Return every record exactly. Omit nothing.
#####
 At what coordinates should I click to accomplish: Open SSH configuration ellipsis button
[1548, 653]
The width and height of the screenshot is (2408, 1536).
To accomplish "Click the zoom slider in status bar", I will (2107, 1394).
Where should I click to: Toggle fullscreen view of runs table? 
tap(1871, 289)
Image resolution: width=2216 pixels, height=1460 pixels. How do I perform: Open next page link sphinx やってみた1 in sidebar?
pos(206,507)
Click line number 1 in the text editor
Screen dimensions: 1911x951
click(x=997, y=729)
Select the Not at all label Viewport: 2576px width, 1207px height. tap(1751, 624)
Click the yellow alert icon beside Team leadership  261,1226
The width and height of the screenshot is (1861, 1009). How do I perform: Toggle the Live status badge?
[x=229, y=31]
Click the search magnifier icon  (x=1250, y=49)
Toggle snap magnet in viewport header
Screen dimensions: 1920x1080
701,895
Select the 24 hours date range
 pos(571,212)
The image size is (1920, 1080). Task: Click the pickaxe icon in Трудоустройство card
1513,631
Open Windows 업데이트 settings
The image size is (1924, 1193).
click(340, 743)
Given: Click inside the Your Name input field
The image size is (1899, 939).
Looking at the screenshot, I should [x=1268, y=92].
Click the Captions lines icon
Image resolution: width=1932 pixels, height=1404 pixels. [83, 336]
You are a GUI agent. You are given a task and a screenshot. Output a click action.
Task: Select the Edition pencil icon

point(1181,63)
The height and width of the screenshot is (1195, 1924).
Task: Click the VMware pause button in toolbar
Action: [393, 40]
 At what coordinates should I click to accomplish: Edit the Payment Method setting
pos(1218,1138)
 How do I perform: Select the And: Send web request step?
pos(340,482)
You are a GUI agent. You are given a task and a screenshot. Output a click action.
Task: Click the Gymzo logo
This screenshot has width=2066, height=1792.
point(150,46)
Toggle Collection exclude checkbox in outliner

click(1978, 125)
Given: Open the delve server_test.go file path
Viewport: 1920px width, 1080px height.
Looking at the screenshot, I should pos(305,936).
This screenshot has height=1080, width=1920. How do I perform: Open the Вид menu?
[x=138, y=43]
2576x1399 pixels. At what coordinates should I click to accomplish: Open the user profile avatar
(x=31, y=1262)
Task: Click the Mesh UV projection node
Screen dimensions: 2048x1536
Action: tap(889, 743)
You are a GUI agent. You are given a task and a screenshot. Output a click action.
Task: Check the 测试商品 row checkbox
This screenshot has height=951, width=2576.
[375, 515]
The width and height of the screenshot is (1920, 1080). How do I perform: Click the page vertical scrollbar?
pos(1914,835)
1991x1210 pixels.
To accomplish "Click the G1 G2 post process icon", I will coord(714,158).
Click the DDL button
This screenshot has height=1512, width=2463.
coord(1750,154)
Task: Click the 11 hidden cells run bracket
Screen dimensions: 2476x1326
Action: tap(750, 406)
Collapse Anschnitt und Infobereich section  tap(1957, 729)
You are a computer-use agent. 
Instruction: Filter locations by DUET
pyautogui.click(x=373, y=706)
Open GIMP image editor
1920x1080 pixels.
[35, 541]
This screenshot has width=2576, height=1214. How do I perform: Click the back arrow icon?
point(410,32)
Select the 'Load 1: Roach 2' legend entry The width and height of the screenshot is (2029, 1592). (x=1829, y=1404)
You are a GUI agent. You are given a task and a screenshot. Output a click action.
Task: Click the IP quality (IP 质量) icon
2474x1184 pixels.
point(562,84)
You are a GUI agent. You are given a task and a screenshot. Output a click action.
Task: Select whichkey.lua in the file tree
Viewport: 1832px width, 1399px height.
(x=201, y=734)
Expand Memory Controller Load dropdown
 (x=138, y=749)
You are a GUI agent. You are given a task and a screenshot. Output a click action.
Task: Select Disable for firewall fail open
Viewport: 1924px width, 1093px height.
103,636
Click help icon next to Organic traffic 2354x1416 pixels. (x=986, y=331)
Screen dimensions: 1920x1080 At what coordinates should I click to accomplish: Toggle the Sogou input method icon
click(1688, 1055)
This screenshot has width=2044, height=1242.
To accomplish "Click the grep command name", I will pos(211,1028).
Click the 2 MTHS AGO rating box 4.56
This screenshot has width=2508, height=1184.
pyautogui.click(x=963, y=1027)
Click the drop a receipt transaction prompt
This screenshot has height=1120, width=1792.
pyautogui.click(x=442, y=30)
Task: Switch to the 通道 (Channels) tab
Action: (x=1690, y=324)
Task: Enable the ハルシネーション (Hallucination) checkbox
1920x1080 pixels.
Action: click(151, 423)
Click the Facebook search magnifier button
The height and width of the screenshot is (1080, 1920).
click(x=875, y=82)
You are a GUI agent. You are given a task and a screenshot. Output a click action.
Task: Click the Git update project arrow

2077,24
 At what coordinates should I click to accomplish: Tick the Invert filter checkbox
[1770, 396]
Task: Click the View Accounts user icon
#####
TASK OUTPUT:
 At what coordinates should I click to accomplish: Open SSH configuration ellipsis button
[1548, 653]
The width and height of the screenshot is (2408, 1536).
To accomplish "Click the zoom slider in status bar", I will (2107, 1394).
Where should I click to: Toggle fullscreen view of runs table? 
tap(1871, 289)
Image resolution: width=2216 pixels, height=1460 pixels. How do I perform: Open next page link sphinx やってみた1 in sidebar?
pos(206,507)
Click line number 1 in the text editor
Screen dimensions: 1911x951
click(x=997, y=729)
Select the Not at all label Viewport: 2576px width, 1207px height. tap(1751, 624)
Click the yellow alert icon beside Team leadership  261,1226
The width and height of the screenshot is (1861, 1009). How do I perform: Toggle the Live status badge?
[x=229, y=31]
Click the search magnifier icon  (x=1250, y=49)
Toggle snap magnet in viewport header
Screen dimensions: 1920x1080
701,895
Select the 24 hours date range
 pos(571,212)
The image size is (1920, 1080). Task: Click the pickaxe icon in Трудоустройство card
1513,631
Open Windows 업데이트 settings
The image size is (1924, 1193).
click(340, 743)
Given: Click inside the Your Name input field
The image size is (1899, 939).
Looking at the screenshot, I should [x=1268, y=92].
Click the Captions lines icon
Image resolution: width=1932 pixels, height=1404 pixels. [83, 336]
You are a GUI agent. You are given a task and a screenshot. Output a click action.
Task: Select the Edition pencil icon

point(1181,63)
The height and width of the screenshot is (1195, 1924).
Task: Click the VMware pause button in toolbar
Action: [393, 40]
 At what coordinates should I click to accomplish: Edit the Payment Method setting
pos(1218,1138)
 How do I perform: Select the And: Send web request step?
pos(340,482)
You are a GUI agent. You are given a task and a screenshot. Output a click action.
Task: Click the Gymzo logo
This screenshot has width=2066, height=1792.
point(150,46)
Toggle Collection exclude checkbox in outliner

click(1978, 125)
Given: Open the delve server_test.go file path
Viewport: 1920px width, 1080px height.
Looking at the screenshot, I should pos(305,936).
This screenshot has height=1080, width=1920. How do I perform: Open the Вид menu?
[x=138, y=43]
2576x1399 pixels. At what coordinates should I click to accomplish: Open the user profile avatar
(x=31, y=1262)
Task: Click the Mesh UV projection node
Screen dimensions: 2048x1536
Action: tap(889, 743)
You are a GUI agent. You are given a task and a screenshot. Output a click action.
Task: Check the 测试商品 row checkbox
This screenshot has height=951, width=2576.
[375, 515]
The width and height of the screenshot is (1920, 1080). How do I perform: Click the page vertical scrollbar?
pos(1914,835)
1991x1210 pixels.
To accomplish "Click the G1 G2 post process icon", I will coord(714,158).
Click the DDL button
This screenshot has height=1512, width=2463.
coord(1750,154)
Task: Click the 11 hidden cells run bracket
Screen dimensions: 2476x1326
Action: tap(750, 406)
Collapse Anschnitt und Infobereich section  tap(1957, 729)
You are a computer-use agent. 
Instruction: Filter locations by DUET
pyautogui.click(x=373, y=706)
Open GIMP image editor
1920x1080 pixels.
[35, 541]
This screenshot has width=2576, height=1214. How do I perform: Click the back arrow icon?
point(410,32)
Select the 'Load 1: Roach 2' legend entry The width and height of the screenshot is (2029, 1592). (x=1829, y=1404)
You are a GUI agent. You are given a task and a screenshot. Output a click action.
Task: Click the IP quality (IP 质量) icon
2474x1184 pixels.
point(562,84)
You are a GUI agent. You are given a task and a screenshot. Output a click action.
Task: Select whichkey.lua in the file tree
Viewport: 1832px width, 1399px height.
(x=201, y=734)
Expand Memory Controller Load dropdown
 (x=138, y=749)
You are a GUI agent. You are given a task and a screenshot. Output a click action.
Task: Select Disable for firewall fail open
Viewport: 1924px width, 1093px height.
103,636
Click help icon next to Organic traffic 2354x1416 pixels. (x=986, y=331)
Screen dimensions: 1920x1080 At what coordinates should I click to accomplish: Toggle the Sogou input method icon
click(1688, 1055)
This screenshot has width=2044, height=1242.
To accomplish "Click the grep command name", I will pos(211,1028).
Click the 2 MTHS AGO rating box 4.56
This screenshot has width=2508, height=1184.
pyautogui.click(x=963, y=1027)
Click the drop a receipt transaction prompt
This screenshot has height=1120, width=1792.
pyautogui.click(x=442, y=30)
Task: Switch to the 通道 (Channels) tab
Action: (x=1690, y=324)
Task: Enable the ハルシネーション (Hallucination) checkbox
1920x1080 pixels.
Action: click(151, 423)
Click the Facebook search magnifier button
The height and width of the screenshot is (1080, 1920).
click(x=875, y=82)
You are a GUI agent. You are given a task and a screenshot. Output a click action.
Task: Click the Git update project arrow

2077,24
 At what coordinates should I click to accomplish: Tick the Invert filter checkbox
[1770, 396]
Task: Click the View Accounts user icon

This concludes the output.